Music students are also unable to leave the Strip to partake in recitals in the West Bank or abroad.

The Israeli imposed siege on Gaza has had many victims; even music isn't safe from its grip.

Gaza's first music school, which opened its doors in the summer of 2008, has had to endure limitations to the number of instruments it has and so limit its teaching abilities as a result.

When it first opened, the school offered Gazans a means to relieve their stress through music, however this was short lived as the Israeli war on the enclave damaged the building and cost it its most important tools.

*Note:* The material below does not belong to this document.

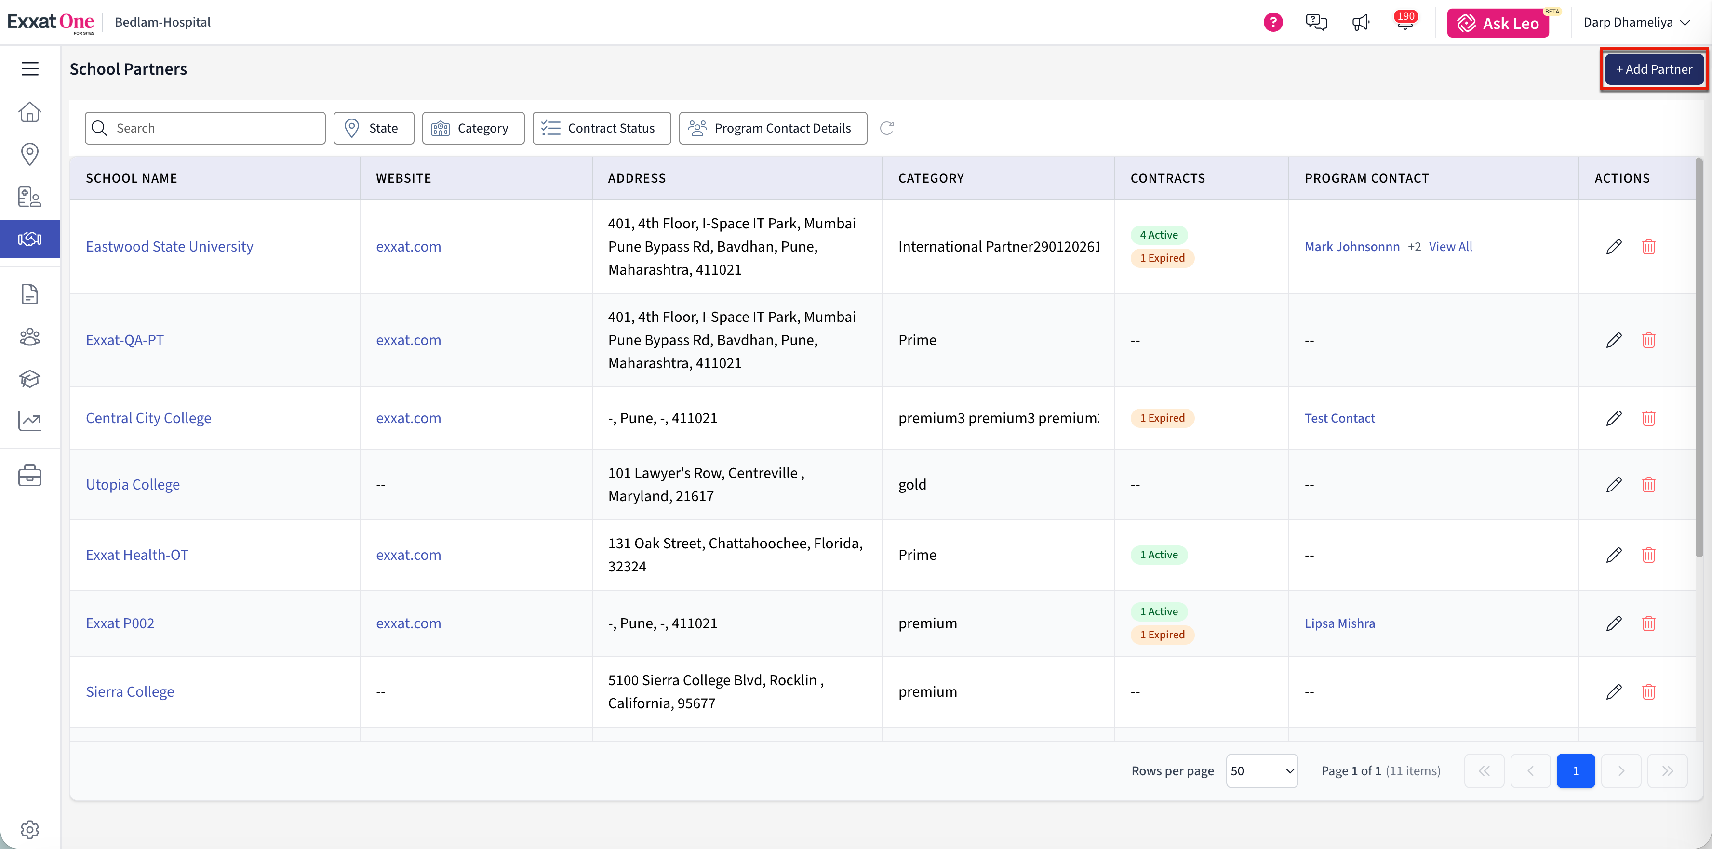Viewport: 1712px width, 849px height.
Task: Open the hamburger menu in sidebar
Action: coord(30,68)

"All the musical instruments, which were collected and brought to the Gaza Strip with much hardship, were destroyed during the horrific Israeli war," Khamis Abu Shaaban, the school's administrator, said.

The school, which was funded by the Swedish International Development Cooperation (Sida), found a new home and resumed its activities.

In 2012, it was linked to Birzeit University's Edward Said National Conservatory of Music.

"Tens of new students join the school every year," Abu Shaaban said. "Today, we have tens of new musical instruments which were brought to the Gaza Strip for the first time."

School fees have increased over time, and currently stand at $250, "the problem is that we do not have enough instruments for the students."

Music students are also unable to leave the Strip to partake in recitals in the West Bank or abroad and allow foreign audiences to enjoy their talents.

In addition to this, many in Gaza are unable to attend the school because the siege has meant they are unable to cover the cost of the fees. "We turn down applications of a lot of people due to their inability to pay the fees."